Wednesday, January 7, 2015

Handling Containerised Freight Remains a Dangerous Business

Steps Introduced for a Safer Future for Those Required to Work Amongst the Boxes
Shipping News Feature

WORLDWIDE – Over the course of the six decades since the first introduction of containerisation the role of the traditional docker has largely disappeared. There are still however aspects of loading or offloading containerised freight from ever larger vessels that still present a very clear danger to those charged with being present quayside or aboard box vessels to perform essential tasks. In an article this month the TT Club has again illustrated perfectly the problems associated with twistlocks and other securing devices, handling containers in general, and indicated some possible solutions.

The crux of the problem is that anyone working in the areas where boxes are moved will always be at risk, with straddle carriers and other vehicles travelling at some speed to optimise loading and unloading. Meanwhile the physical securing or un-securing of the containers themselves often requires the releasing of the pull cord on semi-automatic twistlocks (SATLs) using a long pole to reach the item in question. This can involve a worker standing in proximity to a suspended container, or risking injury as a container ‘springs free’ hardly a recommended practice.

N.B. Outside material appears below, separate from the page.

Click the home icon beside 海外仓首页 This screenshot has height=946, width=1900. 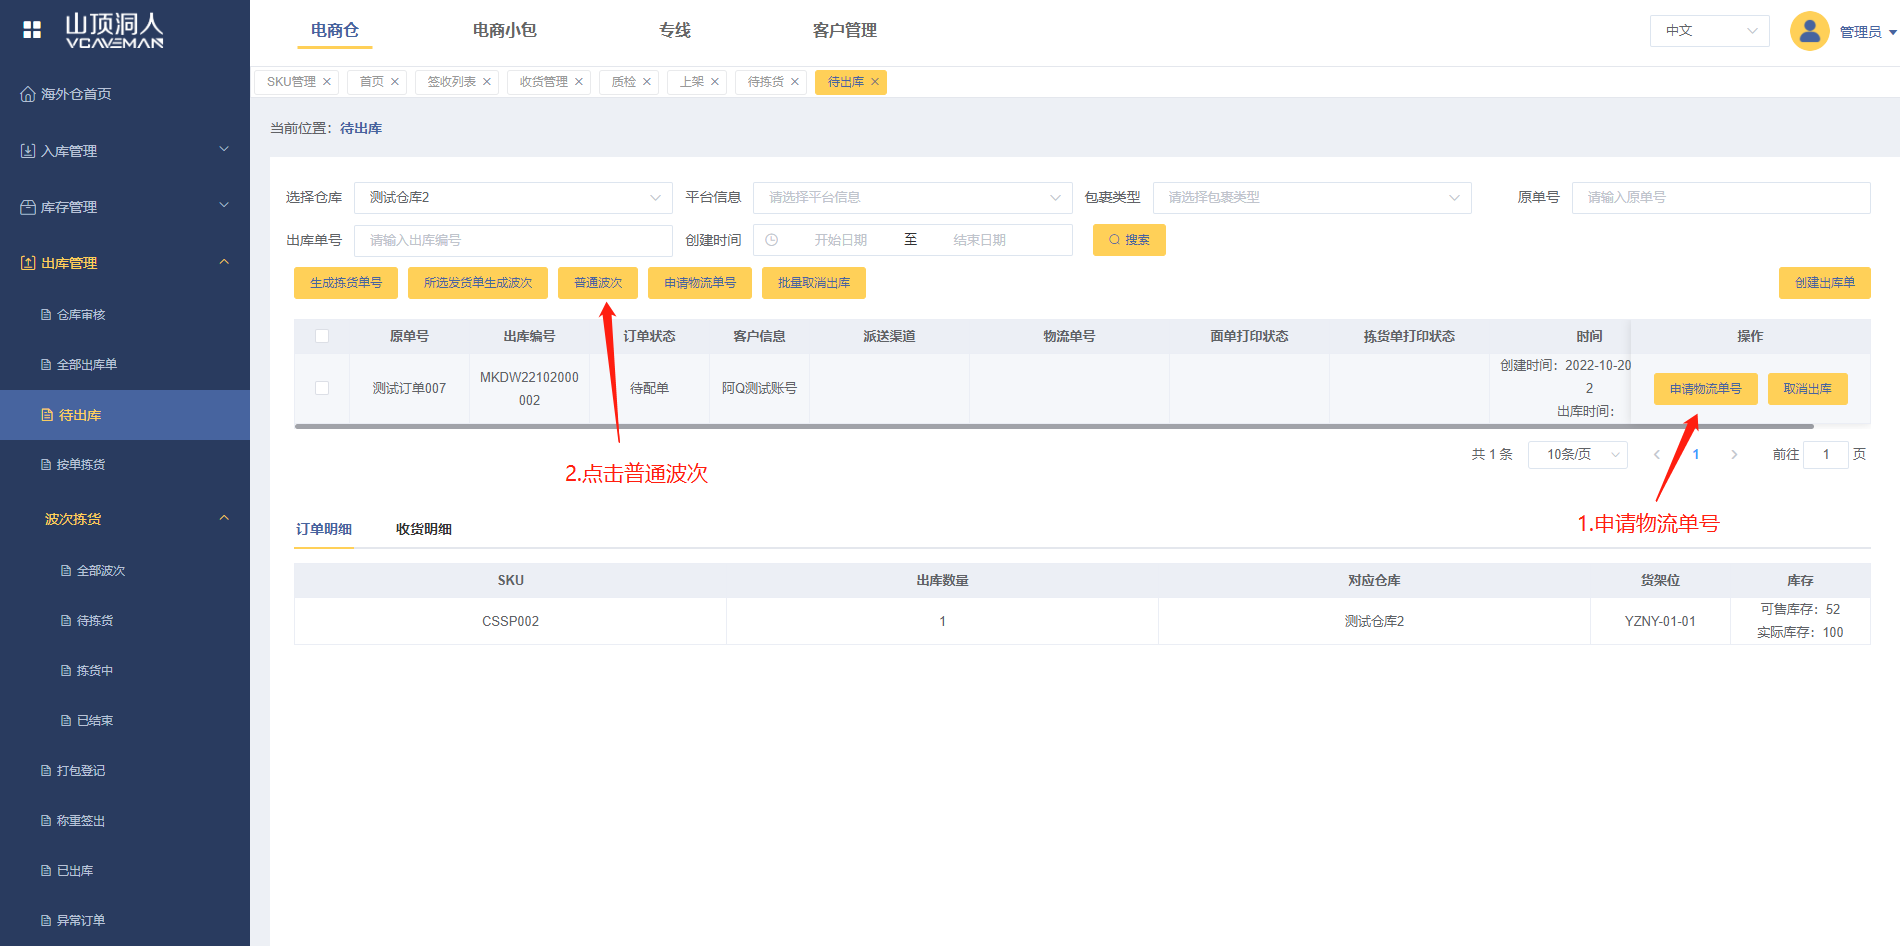pyautogui.click(x=28, y=94)
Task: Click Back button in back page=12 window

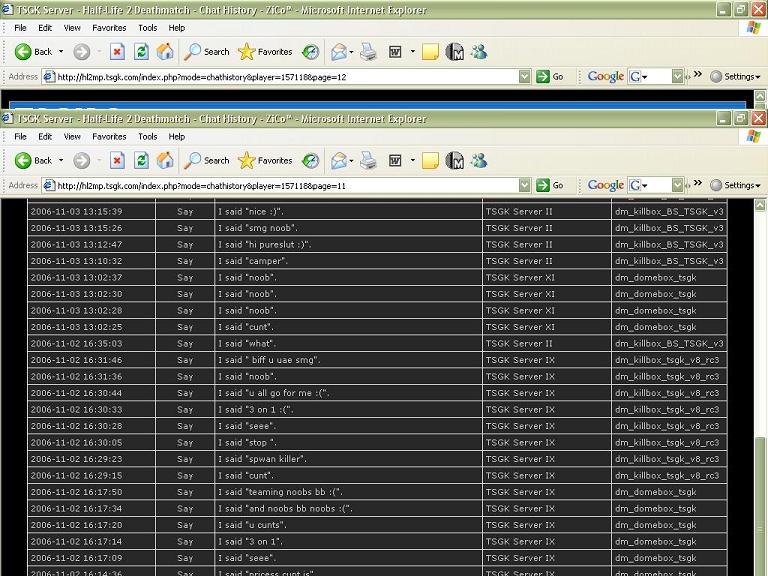Action: point(34,51)
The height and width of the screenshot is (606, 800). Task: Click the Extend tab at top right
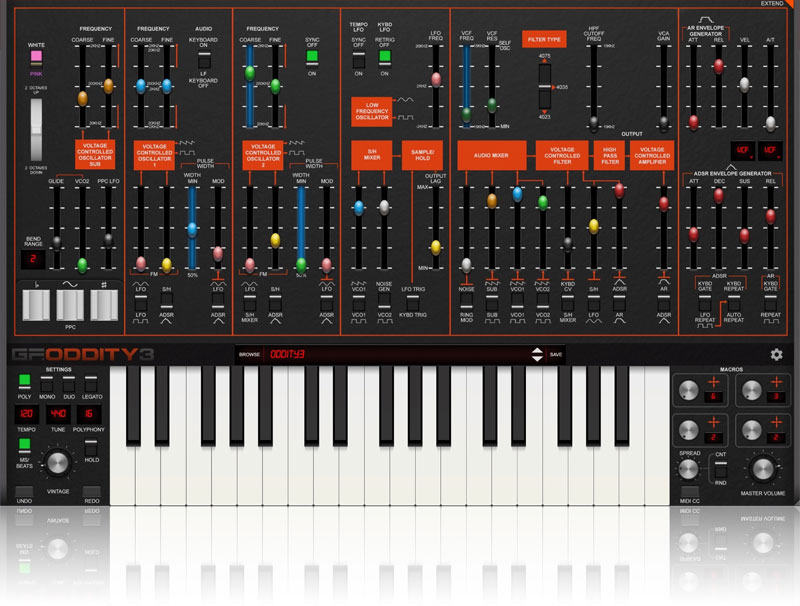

Now the TT Club agrees with the lobbying of the International Cargo Handling Coordination Association (ICHCA) which has been pressurising the International Maritime Organization (IMO) to improve the safety measures for those still having to work aboard ships. Both crew members and longshoremen have been killed in recent years in accidents involving the movement of containers.

The ICHCA has played its part in pushing the IMO to introduce new regulations covering such things as minimum walkway clearances, improved lashing bridge dimensions, better fencing, securing on opening hatches, proper platforms to work from, bins for lashing rods and safe access plans for the ship. These have been encapsulated in Annex IV of the Code of Safe Practice for Cargo Stowage and Securing (CSS Code) and an IMO Circular (MSC.1/Circ.1352 Rev.1) actually brings all this into force with effect from 1 January 2015 but the fear is that only newbuilds will be able to include all the relevant regulations whilst older ships will be unable to adapt as the new rules require.